There is an urgent need to expedite the review of drugs to treat severe or life-threatening conditions, including autosomal dominant polycystic kidney disease, cancer, and rare ocular genetic disorders. Eloxx Pharmaceuticals, Inc. (NASDAQ: ELOX) has taken the initiative to develop such drugs. The company has obtained a Fast Track designation for ELX-02. The drug candidate is currently in Phase 2 clinical trials in CF patients affected by nonsense mutations in the CFTR (CF transmembrane conductance regulator) gene.
The trials aim to evaluate the safety of ELX-02 and also assess its biological activity. It may not have obtained approval as an investigational drug from any global regulatory body. However, Sumit Aggarwal, the President and CEO of Eloxx, says that they are confident that it allows working with the urgency needed on behalf of CF patients.
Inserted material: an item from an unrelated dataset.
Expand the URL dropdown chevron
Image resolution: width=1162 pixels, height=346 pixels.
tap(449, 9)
Clinical Trials and Development Plans
A lot is happening behind the Phase 2 cystic fibrosis clinical trial program for ELX-02. The Cystic Fibrosis Foundation is funding a portion of the trial while Professor Eitan Kerem, MD, oversees the global clinical trial as a Senior Medical Consultant to Eloxx.
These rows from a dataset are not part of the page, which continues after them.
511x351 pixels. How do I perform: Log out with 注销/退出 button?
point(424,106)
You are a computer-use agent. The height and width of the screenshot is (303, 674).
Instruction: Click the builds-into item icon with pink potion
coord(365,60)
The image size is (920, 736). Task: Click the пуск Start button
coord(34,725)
Records have it that cystic fibrosis patients have a high burden of this disease and very few treatment options. However, the European Cystic Fibrosis Society-Clinical Trial Network (ECFS-CTN) has given ELX-02 Phase 2 program a “high priority” score. Enrollment into the trial is underway in the US, Israel, and Europe after a temporary but long pose of the COVID-19 pandemic.
The Appointment of a Chief Medical Officer
“The Eloxx pipeline has tremendous potential, and I’m thrilled to be joining a team with the skills and commitment to advance meaningful therapies on behalf of patients,” the newly appointed Chief Medical officer, Ali Hariri, outlined.
Hariri will oversee the clinical development efforts of its promising pipeline of therapies to treat rare diseases. In addition, his experience comes in handy in the advancement of several investigational therapies.